PROBLEM TO WORK ON:
Each entry, as given, must be output unchanged.

DATA RECORDS:
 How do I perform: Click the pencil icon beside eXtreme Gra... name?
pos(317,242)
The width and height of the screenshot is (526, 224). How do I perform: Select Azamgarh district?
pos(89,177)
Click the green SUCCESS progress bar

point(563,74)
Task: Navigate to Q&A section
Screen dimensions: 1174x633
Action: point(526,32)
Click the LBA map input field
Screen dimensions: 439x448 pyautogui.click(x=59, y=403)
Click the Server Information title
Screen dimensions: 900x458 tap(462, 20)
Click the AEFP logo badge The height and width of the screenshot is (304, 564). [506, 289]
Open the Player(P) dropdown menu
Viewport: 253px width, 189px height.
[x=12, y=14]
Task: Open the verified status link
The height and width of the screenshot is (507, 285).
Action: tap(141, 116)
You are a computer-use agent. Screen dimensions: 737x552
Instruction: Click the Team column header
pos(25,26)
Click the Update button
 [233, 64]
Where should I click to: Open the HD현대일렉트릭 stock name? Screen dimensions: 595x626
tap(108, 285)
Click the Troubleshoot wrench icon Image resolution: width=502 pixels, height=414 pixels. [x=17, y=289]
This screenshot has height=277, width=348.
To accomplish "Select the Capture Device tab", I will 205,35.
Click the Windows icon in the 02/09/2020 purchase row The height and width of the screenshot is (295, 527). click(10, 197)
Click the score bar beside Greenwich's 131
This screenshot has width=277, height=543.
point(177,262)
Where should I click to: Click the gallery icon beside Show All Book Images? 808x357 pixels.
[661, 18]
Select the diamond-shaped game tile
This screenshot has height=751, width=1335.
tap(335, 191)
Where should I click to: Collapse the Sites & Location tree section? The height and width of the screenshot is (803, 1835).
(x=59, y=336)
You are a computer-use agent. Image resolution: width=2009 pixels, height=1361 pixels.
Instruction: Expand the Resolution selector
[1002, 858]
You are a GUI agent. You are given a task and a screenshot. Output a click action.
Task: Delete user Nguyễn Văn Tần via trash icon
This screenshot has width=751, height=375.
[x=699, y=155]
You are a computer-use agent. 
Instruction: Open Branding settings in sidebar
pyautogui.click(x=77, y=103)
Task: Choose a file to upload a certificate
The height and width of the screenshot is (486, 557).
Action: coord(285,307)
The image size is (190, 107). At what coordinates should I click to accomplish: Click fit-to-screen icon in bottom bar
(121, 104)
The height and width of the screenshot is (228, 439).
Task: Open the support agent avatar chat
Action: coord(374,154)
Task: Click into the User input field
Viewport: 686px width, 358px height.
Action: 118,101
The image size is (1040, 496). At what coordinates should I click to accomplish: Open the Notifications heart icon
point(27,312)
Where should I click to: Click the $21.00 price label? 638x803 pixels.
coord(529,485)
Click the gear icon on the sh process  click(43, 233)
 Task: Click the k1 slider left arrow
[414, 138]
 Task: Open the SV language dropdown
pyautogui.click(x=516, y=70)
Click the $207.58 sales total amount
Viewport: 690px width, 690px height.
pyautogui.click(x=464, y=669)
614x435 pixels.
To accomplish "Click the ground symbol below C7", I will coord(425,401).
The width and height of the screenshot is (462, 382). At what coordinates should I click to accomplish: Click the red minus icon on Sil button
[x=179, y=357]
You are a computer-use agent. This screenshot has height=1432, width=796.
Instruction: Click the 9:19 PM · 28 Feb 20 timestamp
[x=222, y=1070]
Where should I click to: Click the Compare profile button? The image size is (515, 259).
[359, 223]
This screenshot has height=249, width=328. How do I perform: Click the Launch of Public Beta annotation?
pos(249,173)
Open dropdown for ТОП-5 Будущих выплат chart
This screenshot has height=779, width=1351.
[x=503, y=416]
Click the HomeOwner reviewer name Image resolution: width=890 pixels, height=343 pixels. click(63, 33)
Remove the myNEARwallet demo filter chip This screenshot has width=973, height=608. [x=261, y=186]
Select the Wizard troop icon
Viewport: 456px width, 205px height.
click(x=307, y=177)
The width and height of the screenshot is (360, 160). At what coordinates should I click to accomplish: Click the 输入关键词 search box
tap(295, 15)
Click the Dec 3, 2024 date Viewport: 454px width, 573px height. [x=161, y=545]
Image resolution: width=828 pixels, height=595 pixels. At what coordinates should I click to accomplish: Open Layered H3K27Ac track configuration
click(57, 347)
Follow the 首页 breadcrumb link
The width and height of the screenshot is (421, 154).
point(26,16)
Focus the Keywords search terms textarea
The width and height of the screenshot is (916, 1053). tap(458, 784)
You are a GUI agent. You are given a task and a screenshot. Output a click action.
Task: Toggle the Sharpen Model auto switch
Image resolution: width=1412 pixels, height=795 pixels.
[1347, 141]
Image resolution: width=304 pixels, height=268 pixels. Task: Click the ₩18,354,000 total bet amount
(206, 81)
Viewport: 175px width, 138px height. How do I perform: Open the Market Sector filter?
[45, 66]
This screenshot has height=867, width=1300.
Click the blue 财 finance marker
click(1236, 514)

ANSWER TO THIS EXERCISE:
 How do I perform: Click the pencil icon beside eXtreme Gra... name?
pos(317,242)
The width and height of the screenshot is (526, 224). How do I perform: Select Azamgarh district?
pos(89,177)
Click the green SUCCESS progress bar

point(563,74)
Task: Navigate to Q&A section
Screen dimensions: 1174x633
Action: point(526,32)
Click the LBA map input field
Screen dimensions: 439x448 pyautogui.click(x=59, y=403)
Click the Server Information title
Screen dimensions: 900x458 tap(462, 20)
Click the AEFP logo badge The height and width of the screenshot is (304, 564). [506, 289]
Open the Player(P) dropdown menu
Viewport: 253px width, 189px height.
[x=12, y=14]
Task: Open the verified status link
The height and width of the screenshot is (507, 285).
Action: tap(141, 116)
You are a computer-use agent. Screen dimensions: 737x552
Instruction: Click the Team column header
pos(25,26)
Click the Update button
 [233, 64]
Where should I click to: Open the HD현대일렉트릭 stock name? Screen dimensions: 595x626
tap(108, 285)
Click the Troubleshoot wrench icon Image resolution: width=502 pixels, height=414 pixels. [x=17, y=289]
This screenshot has height=277, width=348.
To accomplish "Select the Capture Device tab", I will 205,35.
Click the Windows icon in the 02/09/2020 purchase row The height and width of the screenshot is (295, 527). click(10, 197)
Click the score bar beside Greenwich's 131
This screenshot has width=277, height=543.
point(177,262)
Where should I click to: Click the gallery icon beside Show All Book Images? 808x357 pixels.
[661, 18]
Select the diamond-shaped game tile
This screenshot has height=751, width=1335.
tap(335, 191)
Where should I click to: Collapse the Sites & Location tree section? The height and width of the screenshot is (803, 1835).
(x=59, y=336)
You are a computer-use agent. Image resolution: width=2009 pixels, height=1361 pixels.
Instruction: Expand the Resolution selector
[1002, 858]
You are a GUI agent. You are given a task and a screenshot. Output a click action.
Task: Delete user Nguyễn Văn Tần via trash icon
This screenshot has width=751, height=375.
[x=699, y=155]
You are a computer-use agent. 
Instruction: Open Branding settings in sidebar
pyautogui.click(x=77, y=103)
Task: Choose a file to upload a certificate
The height and width of the screenshot is (486, 557).
Action: coord(285,307)
The image size is (190, 107). At what coordinates should I click to accomplish: Click fit-to-screen icon in bottom bar
(121, 104)
The height and width of the screenshot is (228, 439).
Task: Open the support agent avatar chat
Action: coord(374,154)
Task: Click into the User input field
Viewport: 686px width, 358px height.
Action: 118,101
The image size is (1040, 496). At what coordinates should I click to accomplish: Open the Notifications heart icon
point(27,312)
Where should I click to: Click the $21.00 price label? 638x803 pixels.
coord(529,485)
Click the gear icon on the sh process  click(43, 233)
 Task: Click the k1 slider left arrow
[414, 138]
 Task: Open the SV language dropdown
pyautogui.click(x=516, y=70)
Click the $207.58 sales total amount
Viewport: 690px width, 690px height.
pyautogui.click(x=464, y=669)
614x435 pixels.
To accomplish "Click the ground symbol below C7", I will coord(425,401).
The width and height of the screenshot is (462, 382). At what coordinates should I click to accomplish: Click the red minus icon on Sil button
[x=179, y=357]
You are a computer-use agent. This screenshot has height=1432, width=796.
Instruction: Click the 9:19 PM · 28 Feb 20 timestamp
[x=222, y=1070]
Where should I click to: Click the Compare profile button? The image size is (515, 259).
[359, 223]
This screenshot has height=249, width=328. How do I perform: Click the Launch of Public Beta annotation?
pos(249,173)
Open dropdown for ТОП-5 Будущих выплат chart
This screenshot has height=779, width=1351.
[x=503, y=416]
Click the HomeOwner reviewer name Image resolution: width=890 pixels, height=343 pixels. click(63, 33)
Remove the myNEARwallet demo filter chip This screenshot has width=973, height=608. [x=261, y=186]
Select the Wizard troop icon
Viewport: 456px width, 205px height.
click(x=307, y=177)
The width and height of the screenshot is (360, 160). At what coordinates should I click to accomplish: Click the 输入关键词 search box
tap(295, 15)
Click the Dec 3, 2024 date Viewport: 454px width, 573px height. [x=161, y=545]
Image resolution: width=828 pixels, height=595 pixels. At what coordinates should I click to accomplish: Open Layered H3K27Ac track configuration
click(57, 347)
Follow the 首页 breadcrumb link
The width and height of the screenshot is (421, 154).
point(26,16)
Focus the Keywords search terms textarea
The width and height of the screenshot is (916, 1053). tap(458, 784)
You are a GUI agent. You are given a task and a screenshot. Output a click action.
Task: Toggle the Sharpen Model auto switch
Image resolution: width=1412 pixels, height=795 pixels.
[1347, 141]
Image resolution: width=304 pixels, height=268 pixels. Task: Click the ₩18,354,000 total bet amount
(206, 81)
Viewport: 175px width, 138px height. How do I perform: Open the Market Sector filter?
[45, 66]
This screenshot has height=867, width=1300.
Click the blue 财 finance marker
click(1236, 514)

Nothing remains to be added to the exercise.